Изменить стиль страницы

Именно рынок как модель современного мира становится центральным местом в повествовании Распутина. До последней возможности противостоявшая стихии рынка крепкая русская семья Воротниковых тоже оказывается втянутой в его всепоглощающее жерло, и так же, как в общенациональной жизни, в жизни семьи это столкновение цивилизаций — побеждающей рыночной и потерявшей себя земледельческой — заканчивается катастрофой. Мотыльком упорхнувшая на запах халвы и блеск всесветной толкучки старшая дочь Воротниковых, Света — смята и изнасилована "человеком рынка", торгашом-азербайджанцем, скорее всего и в Россию-то прибывшим нелегально, да только чувствующим себя в ней "победителем", хозяином "новой жизни", который и на таможне кому надо сунет, и в прокуратуре. Стало быть, не подзаконным ничему. И насилующим, и взятки сующим в открытую. Происходит это, напомню, в стране, где 80% населения продолжают оставаться "паспортными" русскими.

И дело не в отчаянном порыве матери, застрелившей дикаря-насильника, а в том, о чем Тамара Ивановна постоянно себя спрашивает: что, разве не видела она, куда всё это ведет? Разве не понимала, к какой жизни потянуло ее дочь? И отвечает сама себе — не видела! В каком-то нравственном обмороке жила все эти годы.

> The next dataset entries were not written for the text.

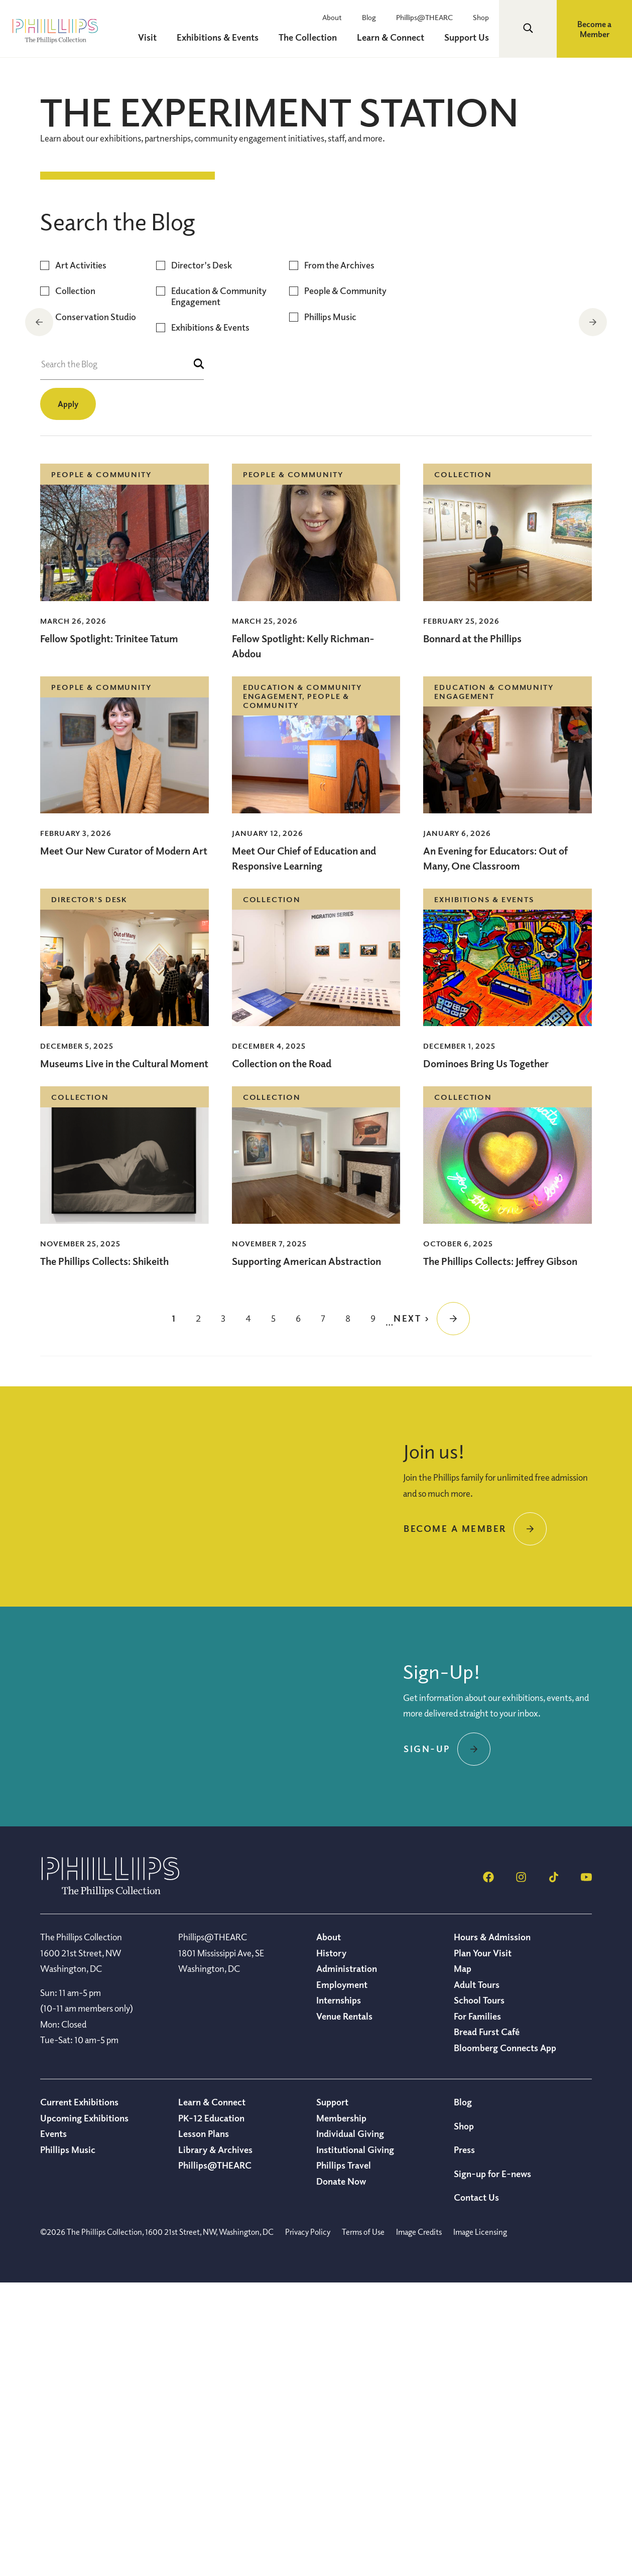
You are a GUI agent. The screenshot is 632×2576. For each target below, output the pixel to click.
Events (53, 2426)
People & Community (345, 584)
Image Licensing (480, 2525)
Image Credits (419, 2525)
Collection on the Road (127, 436)
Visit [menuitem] (147, 37)
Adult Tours (476, 2277)
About (332, 17)
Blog (369, 17)
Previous (39, 322)
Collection (75, 584)
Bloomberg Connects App (505, 2340)
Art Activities (80, 558)
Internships (338, 2293)
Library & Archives (215, 2442)
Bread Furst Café (487, 2324)
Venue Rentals (344, 2309)
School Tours (479, 2293)
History (331, 2245)
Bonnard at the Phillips (472, 931)
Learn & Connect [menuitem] (390, 37)
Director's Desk (201, 558)
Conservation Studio (95, 610)
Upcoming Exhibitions (84, 2410)
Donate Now (341, 2474)
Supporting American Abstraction (306, 1554)
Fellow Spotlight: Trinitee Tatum (109, 931)
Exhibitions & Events (210, 620)
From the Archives (339, 558)
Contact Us (476, 2490)
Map (462, 2261)
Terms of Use (363, 2525)
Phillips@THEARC (424, 17)
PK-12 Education (211, 2410)
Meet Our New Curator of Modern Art (123, 1143)
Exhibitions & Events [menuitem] (218, 37)
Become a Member (594, 29)
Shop (481, 17)
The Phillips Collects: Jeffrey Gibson (500, 1554)
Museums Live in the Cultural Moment (124, 1356)
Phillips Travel (343, 2458)
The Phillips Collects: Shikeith (104, 1554)
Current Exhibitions (79, 2394)
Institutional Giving (355, 2442)
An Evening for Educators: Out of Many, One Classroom (495, 1151)
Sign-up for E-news (492, 2466)
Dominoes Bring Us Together (486, 1356)
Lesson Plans (203, 2426)
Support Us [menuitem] (466, 37)
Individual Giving (350, 2426)
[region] (316, 323)
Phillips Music (330, 610)
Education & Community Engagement (219, 589)
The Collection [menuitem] (308, 37)
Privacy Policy (307, 2525)
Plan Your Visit (483, 2245)
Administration (346, 2261)
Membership (341, 2410)
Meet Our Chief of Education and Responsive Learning (304, 1151)
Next (593, 322)
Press (464, 2442)
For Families (477, 2309)
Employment (341, 2277)
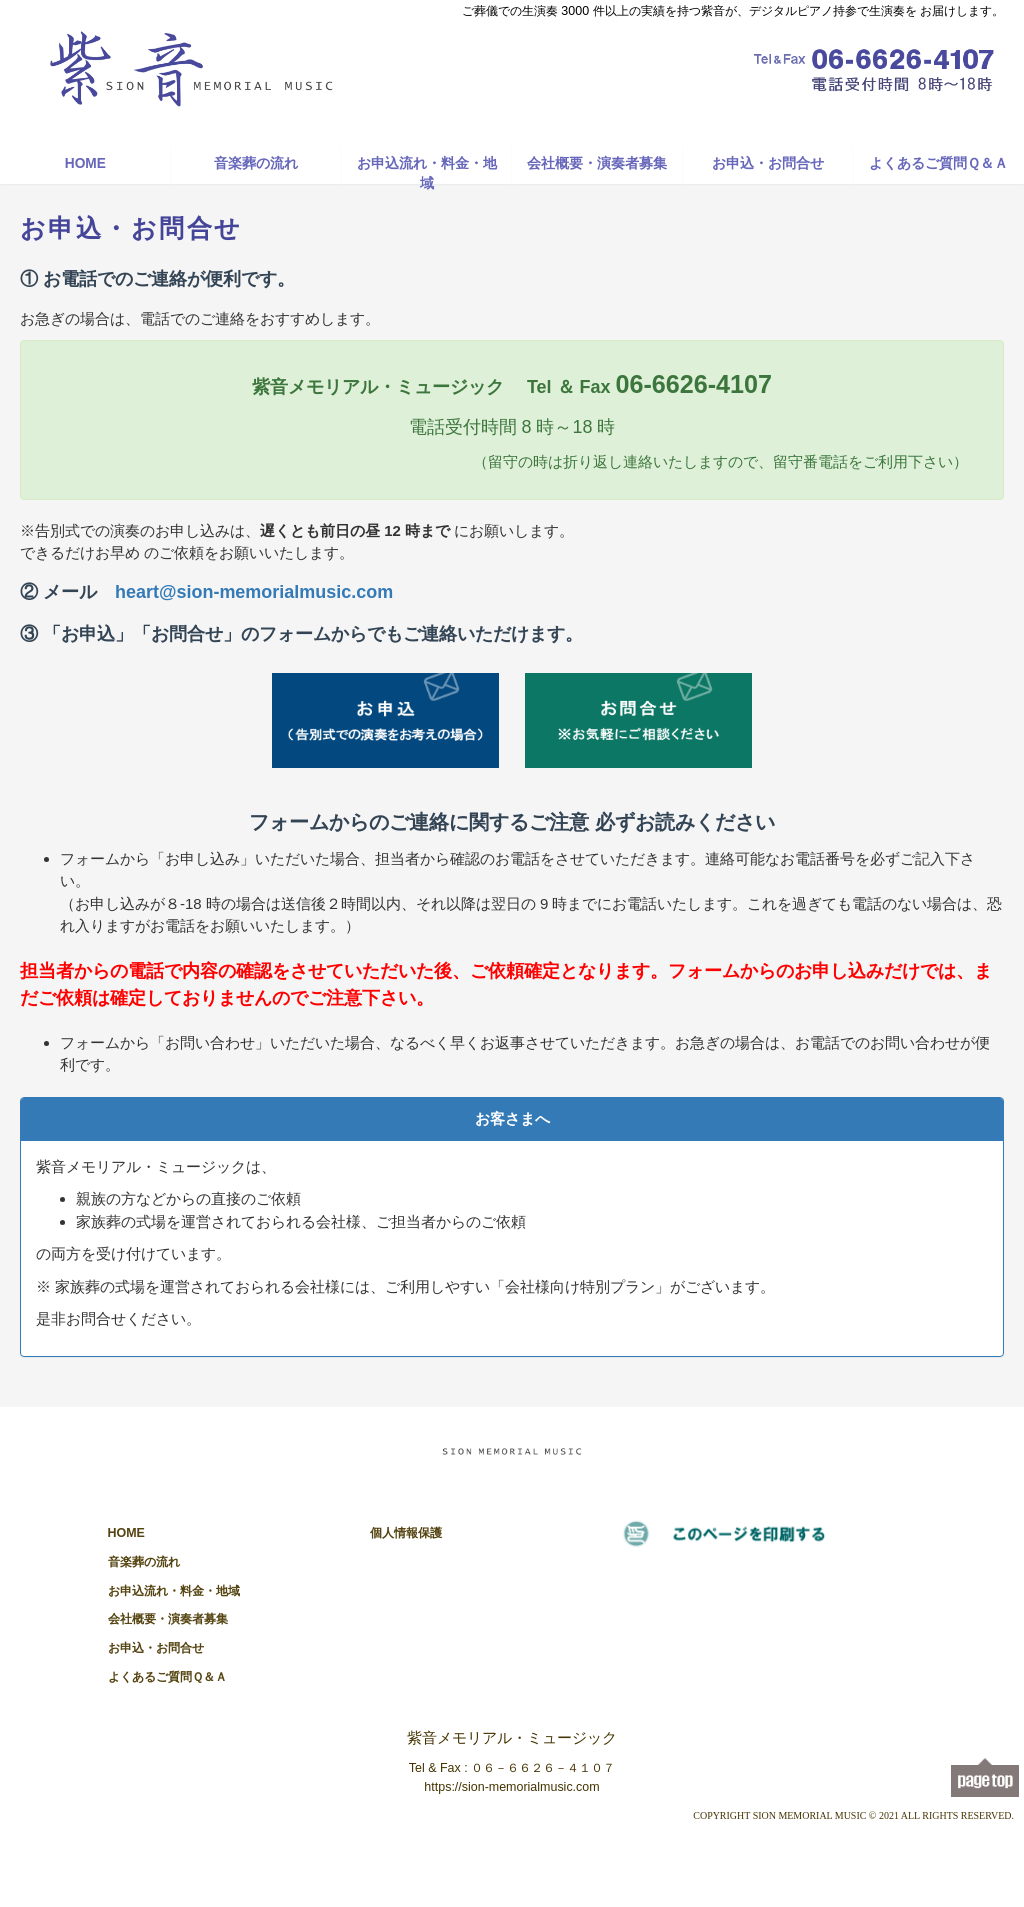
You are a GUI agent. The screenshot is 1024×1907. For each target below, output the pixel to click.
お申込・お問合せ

Но слишком просто было бы этим "нравственным обмороком" объяснять все наши беды. В одной из своих статей Сергей Кара-Мурза спрашивает — разве мог бы ельцинский режим просуществовать почти десять лет, если бы на то не было негласного согласия всего общества. И отвечает — нет, не мог бы! Значит, не только 2% олигархов, не только 20% чиновников всех уровней, но и большая часть населения сумела пристроиться в "новой жизни"! Получила возможность "иметь". Одни больше, другие меньше. Чиновники с торгашей, торгаши с рядовых граждан, те друг с друга: врачи с больных, учителя со школьников, преподаватели со студентов, и т. д. Даже бомж у Распутина, приютившийся в семейном общежитии, получил возможность "иметь" — сдает на ночь не принадлежащую ему комнату. А что в ней будет, кого будут убивать-насиловать — его не интересует. Даже своеобразную философийку придумал.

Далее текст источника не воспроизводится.